見慣れない天井。一瞬、どこにいるのかわからなかった。
(……ここ……ローレンさんの部屋だ)
昨日のことが一気に頭の中で再生される。
突然の雨、彼の優しさ、配信、そして眠ってしまったこと。
布団を握りしめ、顔が熱くなる。
(どうしよう……ソファで寝るつもりだったのに、ベッドで……?)
慌てて起き上がり、部屋を出る。
リビングへ向かうと、ソファの上で彼が毛布をかぶって寝ていた。
(……まさか、私がベッドで寝て、ローレンさんがソファ……?)
罪悪感と恥ずかしさで胸がいっぱいになった。
すると彼がゆっくり目を開けた。
「……あ、おはようございます」
lrn「……おはようっす。よく眠れました?」
少し寝ぼけた低い声。
「す、すみません! 私がベッドで寝ちゃって…」
lrn「あー、気にしないで。

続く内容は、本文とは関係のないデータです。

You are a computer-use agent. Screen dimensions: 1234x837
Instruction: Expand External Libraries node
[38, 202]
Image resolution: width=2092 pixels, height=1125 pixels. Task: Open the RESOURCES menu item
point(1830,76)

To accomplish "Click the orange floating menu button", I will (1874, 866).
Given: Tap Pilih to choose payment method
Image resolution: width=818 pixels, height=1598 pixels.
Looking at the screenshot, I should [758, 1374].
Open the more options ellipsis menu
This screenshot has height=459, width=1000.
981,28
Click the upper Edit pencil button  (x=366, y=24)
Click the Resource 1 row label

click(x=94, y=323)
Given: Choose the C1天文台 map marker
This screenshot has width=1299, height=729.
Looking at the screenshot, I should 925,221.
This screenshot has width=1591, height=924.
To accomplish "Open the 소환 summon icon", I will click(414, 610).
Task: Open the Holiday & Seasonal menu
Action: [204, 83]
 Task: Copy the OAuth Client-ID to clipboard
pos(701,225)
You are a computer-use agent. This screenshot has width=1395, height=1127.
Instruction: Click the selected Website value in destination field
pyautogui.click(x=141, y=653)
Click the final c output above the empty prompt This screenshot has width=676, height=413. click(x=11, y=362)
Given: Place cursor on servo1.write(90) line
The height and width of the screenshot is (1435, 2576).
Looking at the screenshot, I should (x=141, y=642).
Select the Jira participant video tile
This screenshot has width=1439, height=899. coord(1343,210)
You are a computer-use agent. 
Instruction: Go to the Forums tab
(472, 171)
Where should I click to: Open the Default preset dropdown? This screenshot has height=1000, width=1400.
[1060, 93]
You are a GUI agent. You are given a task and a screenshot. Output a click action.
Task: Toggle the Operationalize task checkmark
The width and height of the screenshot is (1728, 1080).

俺が勝手にそうしたんで」
彼はそう言って、毛布をめくりながら身体を起こす。
寝癖のついた髪を片手で整え、
テーブルの上にあったタバコの箱を手に取った。
lrn「ちょっと外、出ますね」
ベランダのドアを開けると、冷たい朝の空気とともに、かすかな煙の匂いが漂ってきた。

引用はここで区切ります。